Por su parte, el senador socialista y exministro de Salud, Daniel Olesker, habló de “improvisación” y “retraso” de parte del gobierno a la hora de definir la compra de las vacunas, ante lo cual considera era un previsible aumento de casos.

Conejillo de Indias.

Desde la coalición, el senador Gustavo Penadés defendió al gobierno, al indicar que “Uruguay no se demoró” y solo está “tratando de negociar en las mejores condiciones posibles”.

“Hay países que han permitido la utilización de sus ciudadanos con el objetivo de tener esas vacunas en tiempo récord, podríamos decir como conejillo de indias.
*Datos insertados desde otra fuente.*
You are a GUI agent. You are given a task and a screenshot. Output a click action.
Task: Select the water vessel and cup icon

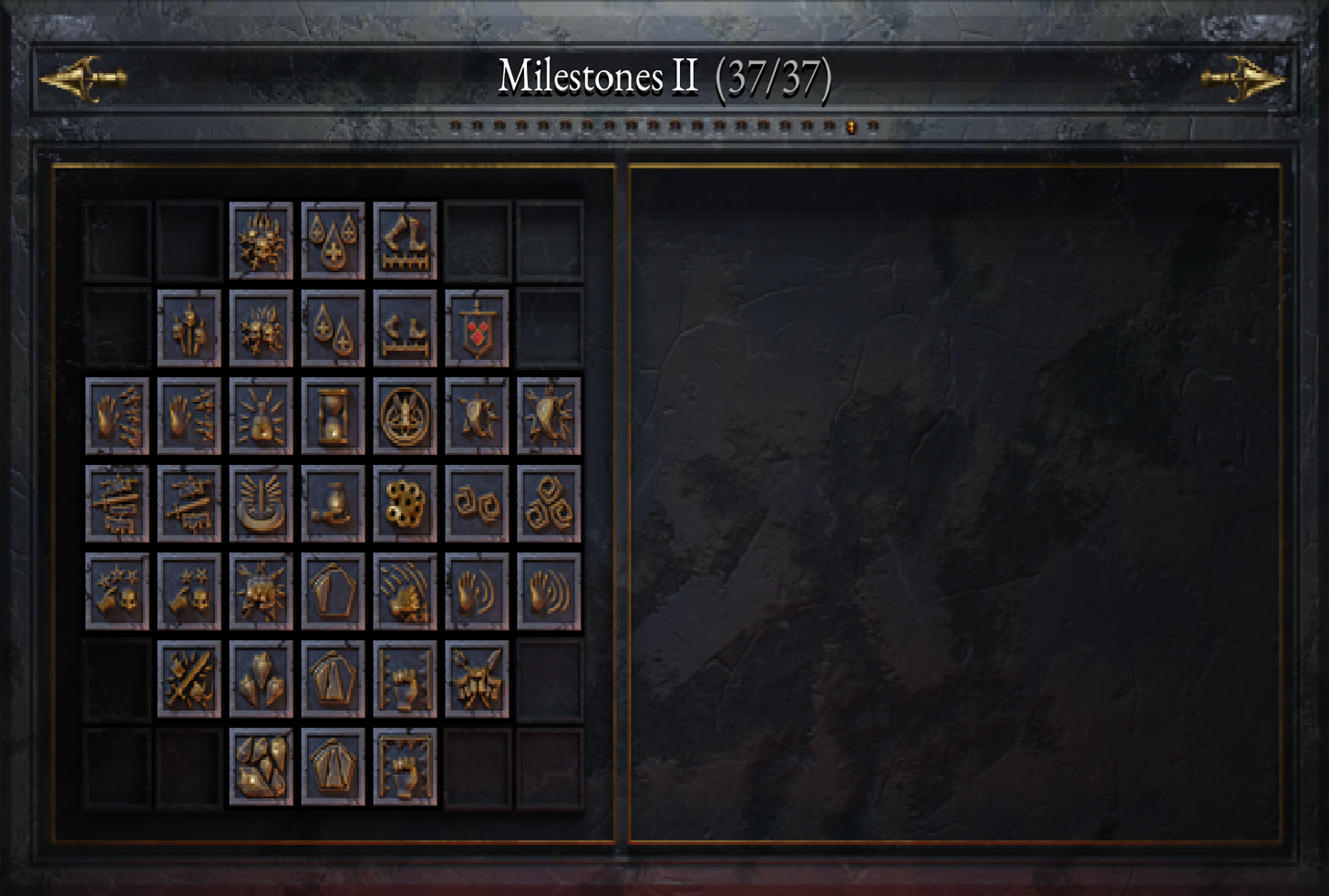pos(333,504)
Esa no es la decisión de Uruguay”, concluyó Penadés en la conferencia de prensa.

“Se gasto un solo punto del PBI”, aseguró el FA

“Hay una visión sanitaria que no refleja la realidad”, dijo el senador socialista Daniel Olesker, respecto al manejo que hace el gobierno de la pandemia. Con esto se refirió principalmente a lo que entiende como falta de respuestas económicas que permitan “reducir la movilidad” y así contener el avance del coronavirus.

“Hemos notado una disposición a no gastar dinero para hacer frente a la pandemia. Desde que empezó esto se gastaron 500 millones de dólares, un punto del PBI”, concluyó Olesker.

Cruce de reproches con el Frente Amplio
Sandra Lazo y Daniel Olesker en conferencia de prensa tras Comisión de Salud. Foto: Leonardo Mainé.

El ambiente estuvo caldeado ayer en la Comisión de Salud del Senado, donde se generó un fuerte cruce entre el ministro Daniel Salinas y el senador socialista Daniel Olesker, quien protagonizó otra discusión con el nacionalista Gustavo Penadés.

“El estilo de la reunión de parte de la coalición fue de reproche y mal. No estuvo bien”, dijo Olesker ayer en conferencia.

Según supo El País, dentro de la reunión el socialista dijo que el gobierno estuvo “omiso” y eso generó una dura respuesta de la coalición. El primero en contestar fue Penadés, le siguieron el secretario de Presidencia, Álvaro Delgado, y luego Salinas. “No voy a aceptar que se acuse al gobierno de omiso”, respondió Penadés. Enseguida aseguró que desde el FA no se votó la reglamentación del derecho a reunión.

Delgado respondió en los mismos términos, pero Salinas enumeró una a una las movilizaciones que se habían hecho desde mayo hasta ahora, y aseguró que desde el FA se estimuló a concurrir. “¿Cómo puede ser que el GACH recomiende separar sombrillas y no se entiende que una marcha es igual o peor en sus efectos?”, preguntó.

En tanto, cuando habló Penadés desde el FA sugirieron que “faltaba a la verdad”, a lo que este respondió: “A sus mentiras las escuché callado, así que ahora escuchen ustedes”.